§ **Task directions**
From the entries below, output the line with "Screen dimensions: 555x570" and each following line up to and including the line with "Task: Click Start", exactly as written.

§ **Supplied records**
_ _ _ _
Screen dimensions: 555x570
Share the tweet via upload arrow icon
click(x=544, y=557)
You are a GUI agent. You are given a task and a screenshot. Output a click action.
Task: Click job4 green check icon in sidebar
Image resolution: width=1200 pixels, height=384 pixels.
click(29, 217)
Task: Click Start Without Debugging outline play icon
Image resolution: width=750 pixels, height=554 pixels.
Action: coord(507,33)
_ _ _ _
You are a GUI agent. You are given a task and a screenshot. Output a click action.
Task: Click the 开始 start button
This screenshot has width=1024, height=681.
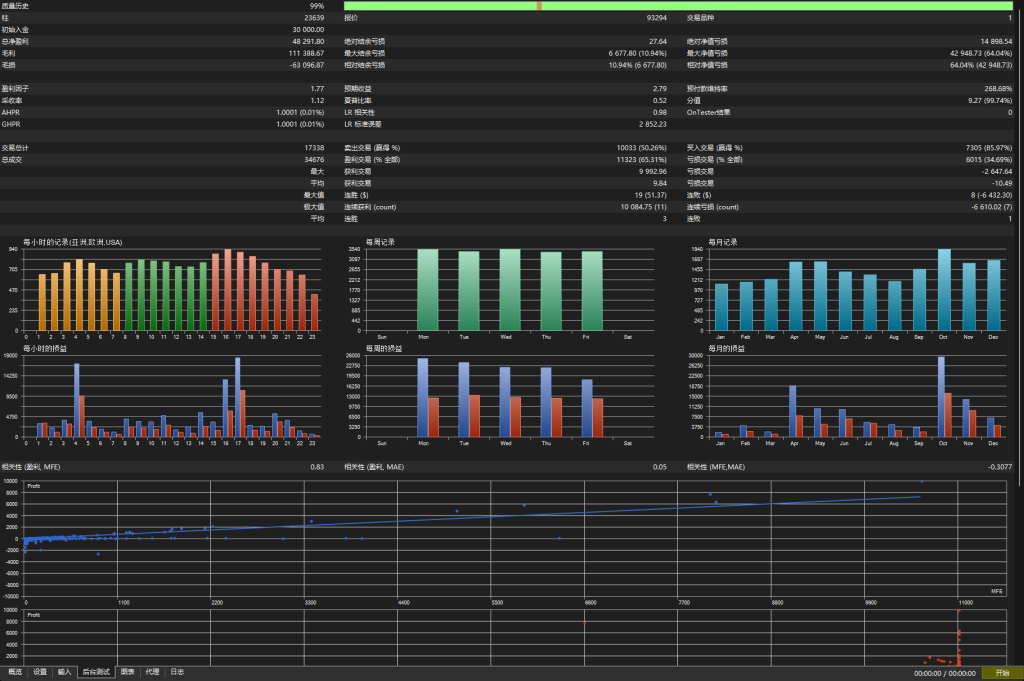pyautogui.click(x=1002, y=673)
_ _ _ _
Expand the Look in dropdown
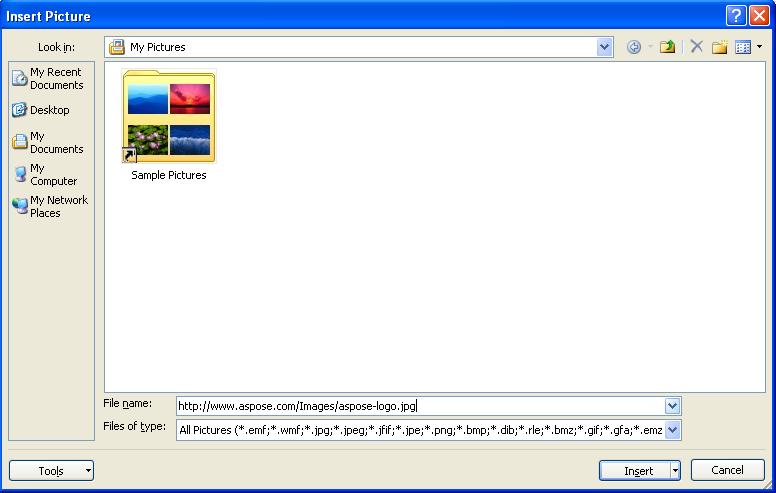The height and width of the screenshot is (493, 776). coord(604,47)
_ _ _ _
§ **Written answer**
Screen dimensions: 555x570
Share the tweet via upload arrow icon
click(x=544, y=557)
You are a GUI agent. You are given a task and a screenshot. Output a click action.
Task: Click job4 green check icon in sidebar
Image resolution: width=1200 pixels, height=384 pixels.
click(29, 217)
Task: Click Start Without Debugging outline play icon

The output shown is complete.